Japan legt de export van technologie voor de productie van chips verder aan banden. Zo'n tien bedrijven uit het Aziatische land hebben voortaan een vergunning nodig om hun meest geavanceerde producten te exporteren. De beslissing volgt op druk van de Verenigde Staten om de modernste halfgeleidertechnologie niet langer aan China te verkopen, maar minister van Handel Yasutoshi Nishimura ontkende dat de beslissing in samenspraak met de Amerikanen is genomen.
Een van de bedrijven die onder de beperkingen vallen, is Tokyo Electron. Dat is een belangrijke leverancier van apparatuur voor het maken van halfgeleiders.
Eerder dit jaar besloot de Nederlandse regering exportbeperkingen voor chipmachinemaker ASML uit te breiden. Dat Veldhovense bedrijf, wereldwijd de belangrijkste fabrikant van machines voor chipproductie, mag bepaalde versies van zijn op één na nieuwste generatie apparaten niet meer aan China verkopen. Voor de nieuwste generatie machines had ASML al jaren geen toestemming voor de export naar China.
Japan verklaarde dat de nieuwe exportbeperkingen voor alle markten gelden, dus niet alleen voor China. "We onderzoeken of er enig risico op militaire toepassingen bestaat", zei Nishimura tijdens een persbijeenkomst. Toch zijn er uitzonderingen. Zo hebben Taiwan en Singapore een bevoordeelde handelsstatus en kunnen zij zonder enige barrières geavanceerde chiptechnologie blijven importeren uit Japan.
De VS proberen met hulp van Japan en Nederland de toevoer van hoogwaardige chiptechnologie naar China af te knijpen.

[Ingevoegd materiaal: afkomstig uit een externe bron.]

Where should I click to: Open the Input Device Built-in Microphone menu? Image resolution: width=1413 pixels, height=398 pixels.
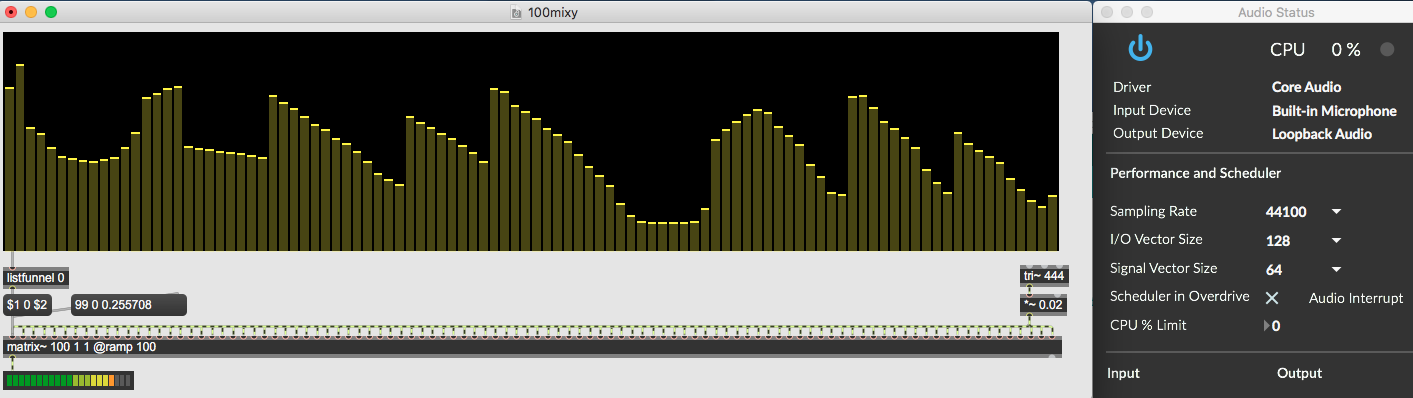click(x=1334, y=111)
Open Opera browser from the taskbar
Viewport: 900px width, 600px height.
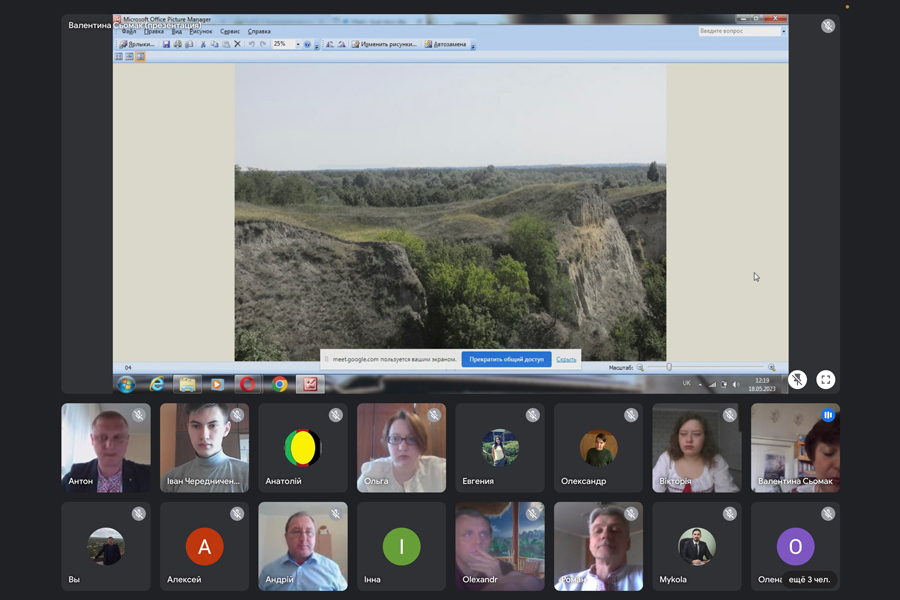[x=248, y=384]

De Amerikanen vrezen dat de Aziatische grootmacht te veel vorderingen maakt met de ontwikkeling van quantumcomputers, kunstmatige intelligentie of draadloze netwerken. Die zouden namelijk ook ingezet kunnen worden voor militaire doeleinden, betoogt de regering van president Joe Biden.
Beijing noemt die zorgen over de nationale en internationale veiligheid ongegrond. De exportbeperkingen kunnen bovendien mondiale toeleveringsketens verstoren, waarschuwde China.